The end of sequence command is not illustrated in FIG. 4C for clarity's sake. See, co-pending and commonly owned, U.S. patent application Ser. No. 16/533,463, entitled FAST PAGE CONTINUOUS READ, filed 6 Aug. 2019, which is incorporated by reference as if fully set forth herein.

In FIG. 4C, a first continuous read command C1 is received in interval 400C at the level 0-1 identifying a first page, page Y, for the sequence. Proceeding diagonally down to level 5-2 for page Y, the data of page Y is loaded into the page buffer at level 1. From the page buffer, the data of page Y is loaded into the first buffer level, including buffer 2_BUF_A and buffer 2_BUF_B in a single transfer at level 2 of the figure in this embodiment before data from the next page Y+1 is loaded to the page buffer. After the data of page Y is moved out of the page buffer, into the data path circuits, the data of page Y+1 is moved into the page buffer.

Subsequently, at level 3-1, the data from buffer 2_BUF_A is transferred to buffer 3 BUF_A in the second buffer level. Thereafter, or simultaneously, at level 3-2, the data from buffer 2_BUF_B is transferred to buffer 3 BUF_B in the third buffer level.

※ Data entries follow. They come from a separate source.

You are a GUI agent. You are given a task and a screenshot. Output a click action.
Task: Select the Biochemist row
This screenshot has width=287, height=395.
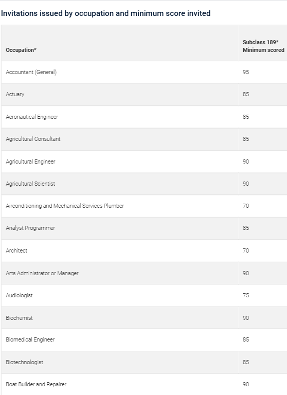pyautogui.click(x=144, y=318)
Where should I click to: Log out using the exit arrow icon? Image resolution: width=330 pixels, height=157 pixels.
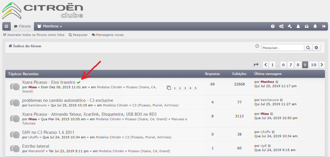tap(324, 26)
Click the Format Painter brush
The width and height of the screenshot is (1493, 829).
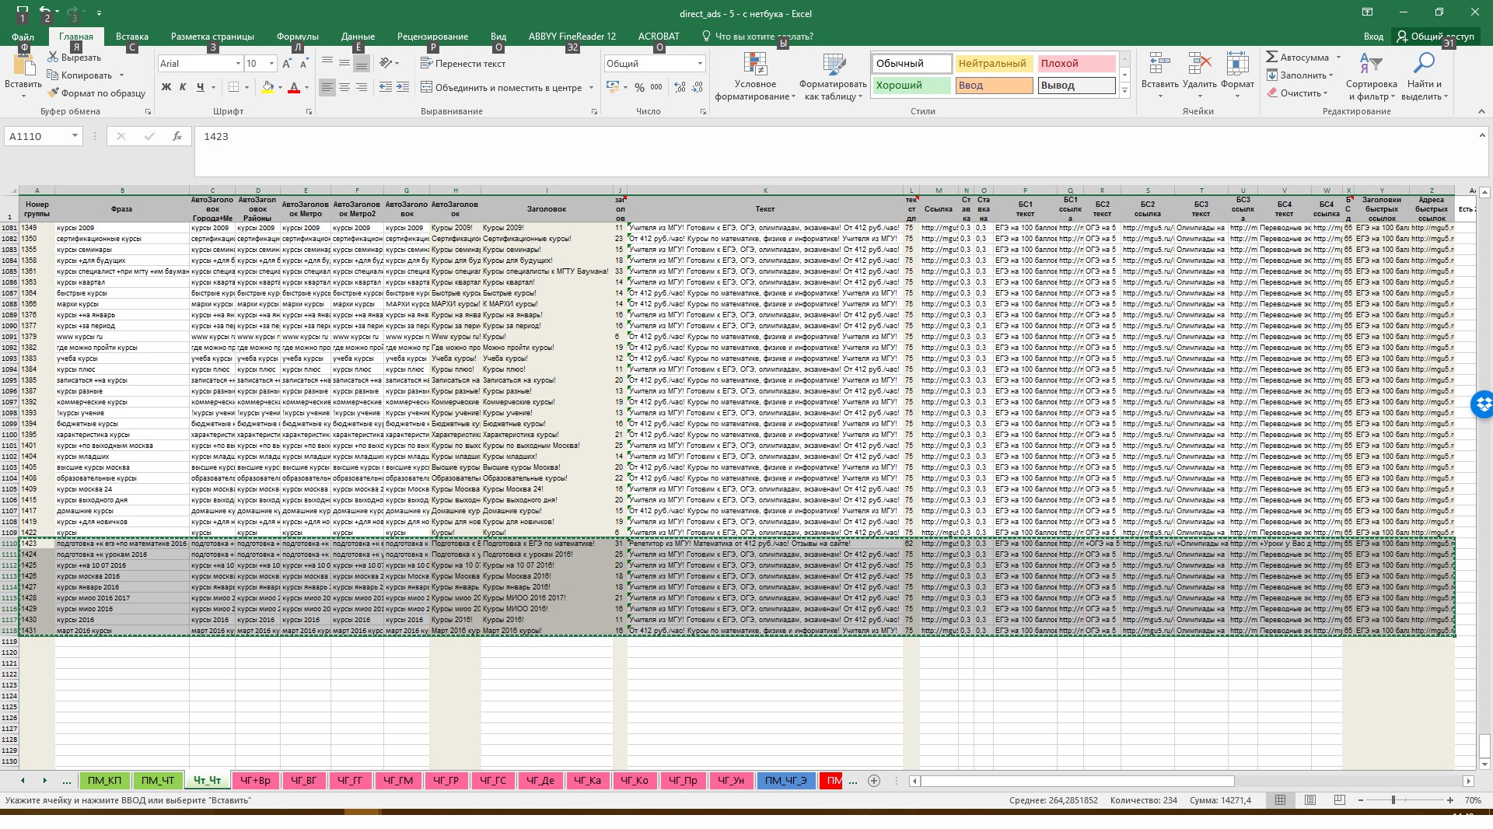pos(54,93)
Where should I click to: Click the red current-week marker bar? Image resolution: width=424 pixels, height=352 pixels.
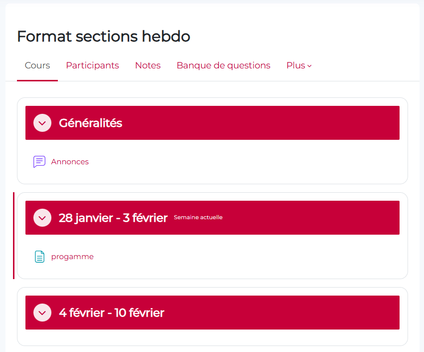coord(14,236)
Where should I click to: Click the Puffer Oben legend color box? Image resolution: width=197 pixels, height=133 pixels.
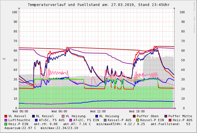pos(134,116)
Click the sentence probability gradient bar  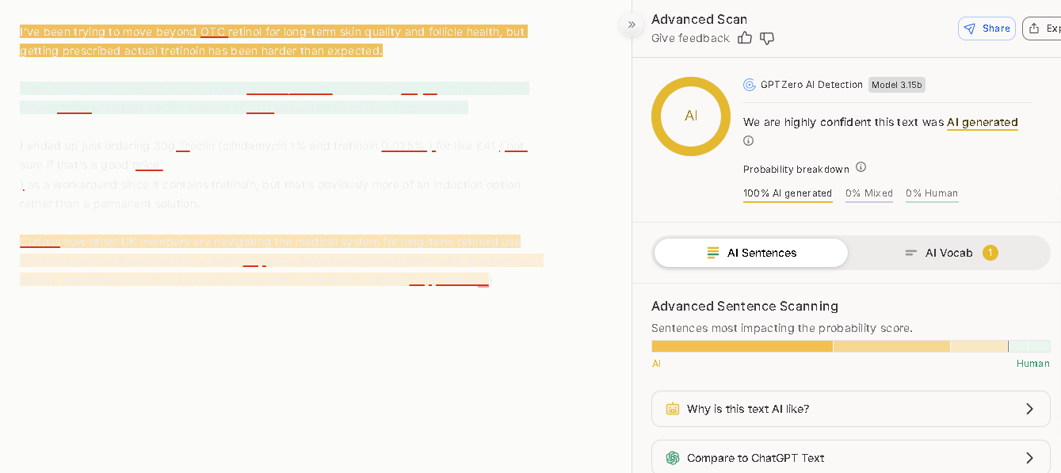tap(850, 346)
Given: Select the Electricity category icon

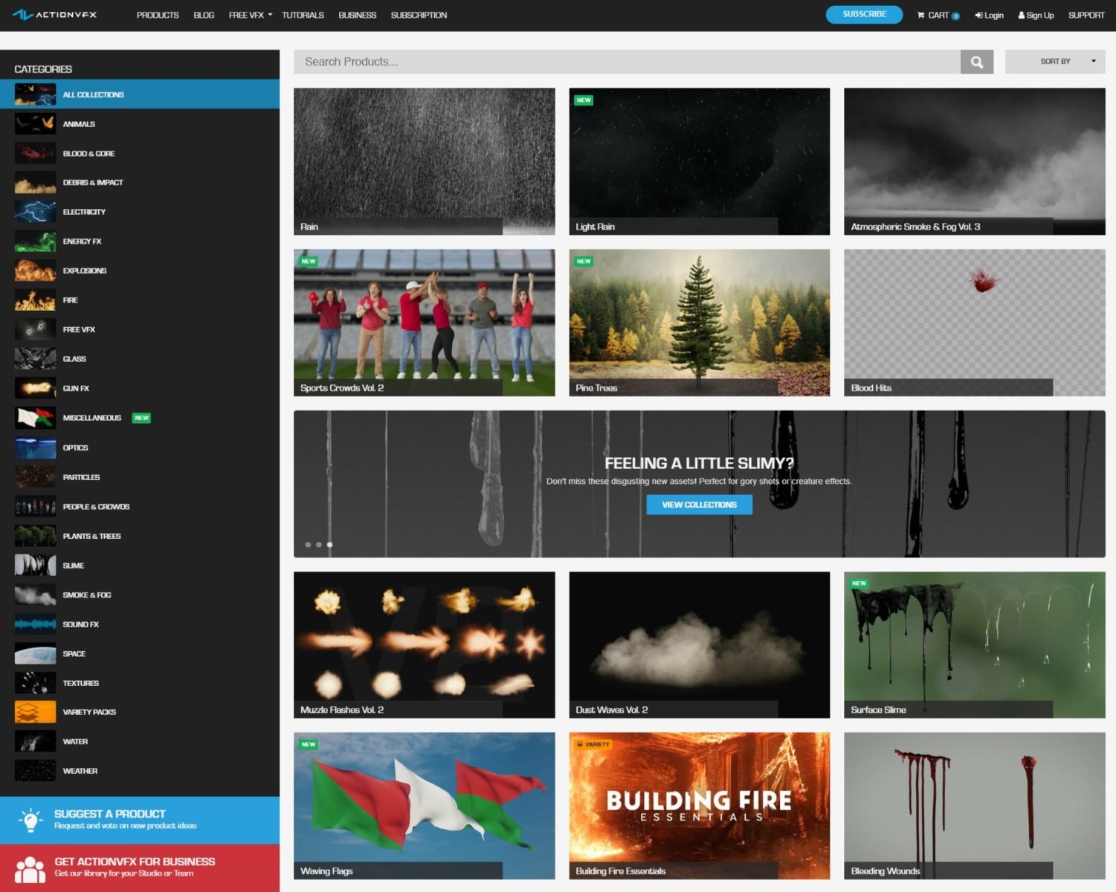Looking at the screenshot, I should (34, 211).
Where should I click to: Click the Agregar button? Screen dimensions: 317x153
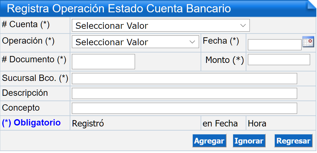tap(209, 141)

In level 4-1, the ECC circuitry operates on the ECC chunks of page Yin buffer 3 BUF_A. At level 4-2, the ECC circuitry operates on the ECC chunks of page Y in buffer 3 BUF_B.

Thereafter at level 5-1, the data of page Yin buffer 3 BUF_A is available at the interface.

At level 5-2, the data of page Y in buffer 3 BUF_B is available at the interface.

After the first continuous read command C1 in interval 400C, a second continuous read command C2 is received in interval 411 after tR, while the data of page Y is output (level 5-1) at the interface aligned with C2.

As illustrated in FIG. 4C, the data of page Y+1 traverses the data path circuits so it is available after operation of the ECC circuits at the I/O interface in a manner that is contiguous with the end of page Y. The procedure continues in a pipelined manner through the data path circuits as illustrated in FIG. 4C until the continuous read operation is terminated.

With renewed reference to FIG. 3A, in state 422 of FIGS. 4A and 4C, actions 308, 310 skip N bad blocks to start enabling reading data starting from page 0 of the next good block B+N in state 428 (and continuing on to a subsequent page 1 of next good block B+N in state 429).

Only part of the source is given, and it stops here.